UBS announced the creation of a new global financing team that will span across divisions under one group to serve clients faster, led by Remi Mennesson who is joining the bank in November from Credit Suisse. The new team will align employees working in global wealth management, investment bank financing and risk management under one umbrella, creating efficiency for any type of lending.
In Europe and Asia the bank is launching regional teams to bring extra private market deals to its wealthy clients, which will combine wealth management and investment banking specialists. Giuseppe De Filippo will lead distribution teams for Europe, the Middle East, Africa and Switzerland, and Enrico Mattoli will oversee distribution efforts in the Asia Pacific, following the creation of a similar group in the US.
The bank is also starting a team overlooking a new venture capital arm looking to make investments and hold stakes of $10m-$20m in FinTech companies for at least five years. It will invest in three categories: client engagement, investing and financing platforms, and improving underlying operations of the bank; and it is already currently screening potential investments. “UBS wants to further engage with and support FinTech firms,” commented Mike Dargan, UBS’s global group technology head. “The new venture investment portfolio is a next step to accelerate our innovation and digitisation efforts.”
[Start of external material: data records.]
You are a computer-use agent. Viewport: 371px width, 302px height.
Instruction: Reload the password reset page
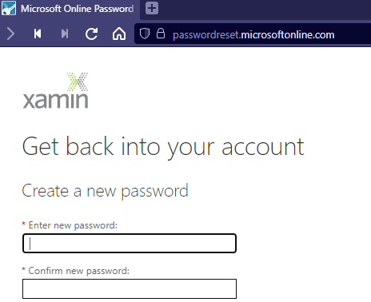91,34
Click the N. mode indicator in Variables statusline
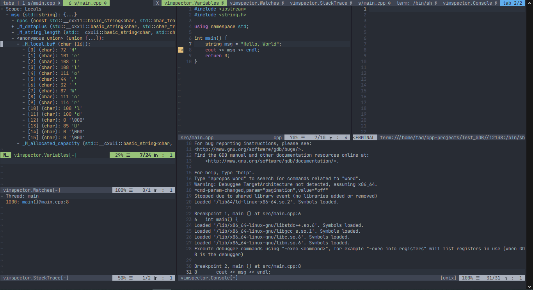 click(x=5, y=155)
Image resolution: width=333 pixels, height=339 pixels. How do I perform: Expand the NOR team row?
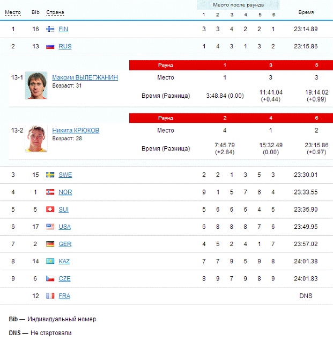65,192
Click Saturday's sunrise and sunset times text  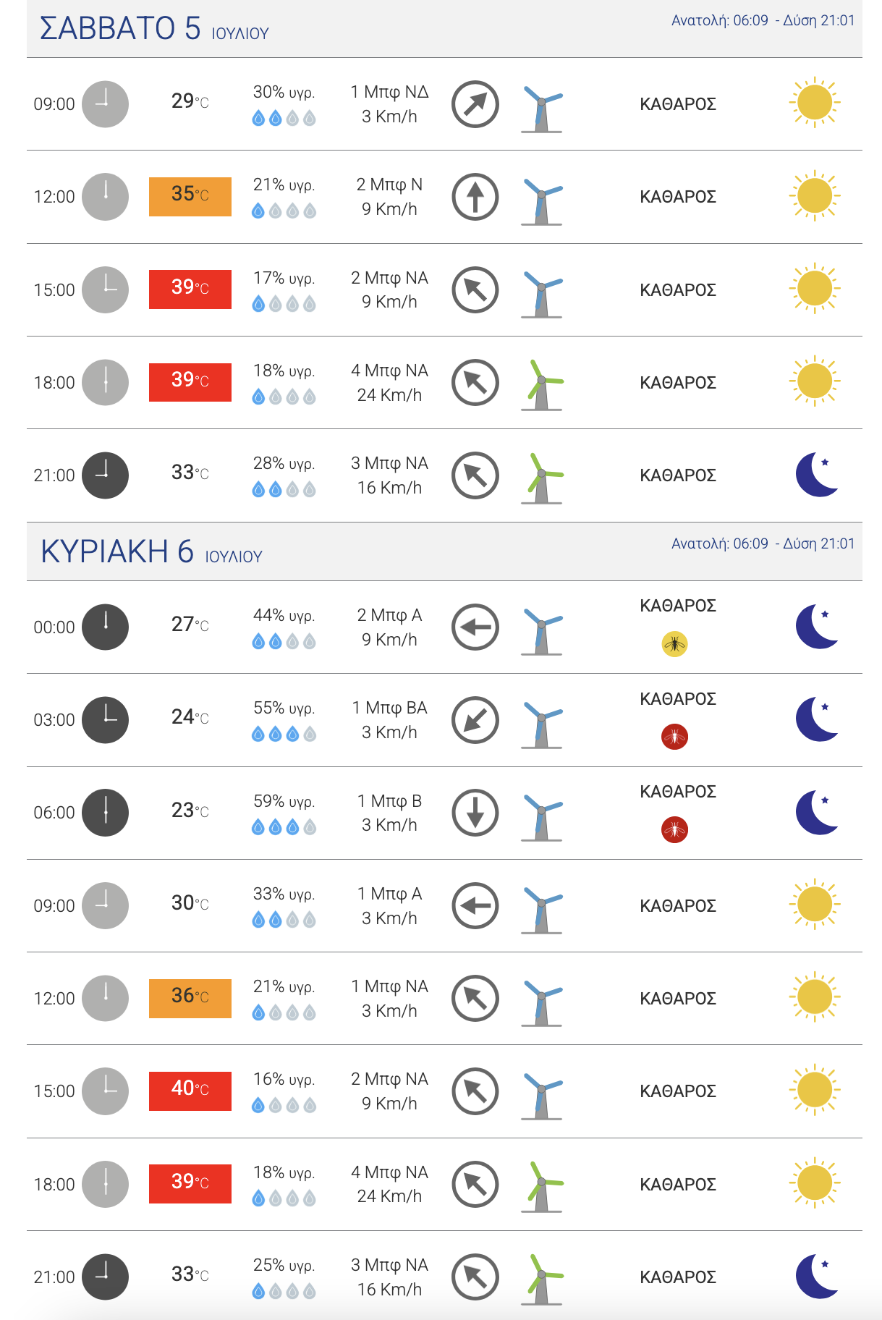pyautogui.click(x=763, y=20)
UBS is looking to use technology to make inroads in the Chinese wealth market too, where it is planning to launch a digital wealth platform upon being granted the Chinese digital banking licence it has applied for and needs to execute the project. After its launch in China, where UBS is targeting the growing middle class, the new platform could be launched globally.
In the US, the bank is teaming up with Rockefeller Money. It has invested $440 million of clients’ money into a Rockefeller sustainable fund via its own $10 billion fully-sustainable multi-asset portfolio, providing exposure to the incremental positive change on ESG topics in the hopes of reaping financial performance from the improvements. It is one of the first major outside investment pushes.
Vontobel is planning to expand its business with Italian clients this year, led by Gianpiero Galasso who recently joined the bank from Credit Suisse as Head of Wealth Management Southern & Western Switzerland, Latin Europe and Middle East. Vontobel is planning to open a new advisory office in Milan to offer Italian clients on-site advice regulated under Italian law. Up until now, Italian wealth management clients have been managed from Zurich, Locarno and Lugano.
Liechtenstein-based VP Bank is buying Oehman Bank's private banking business in Luxembourg. Oehman is a family-controlled financial institution headquartered in Sweden that owns a private banking unit in Luxembourg. The acquisition includes €760 million in assets, mainly from Scandinavian entrepreneurs and investors, and will also include eleven employees of Oehman Bank.
Zurich local lender Zuercher Kantonalbank (ZKB) is going ahead with a dividend plan agreed before the pandemic hit Europe, unlike Swiss giants UBS and Credit Suisse. ZKB will pay the full CHF 500 million in dividends to its canton and municipalities, despite the coronavirus, and it commented that the plan doesn't represent a risk for the bank. The payout is more than 41% higher than 2018 (CHF 358 million) and it coincides with commemorations of ZKB's 150th anniversary.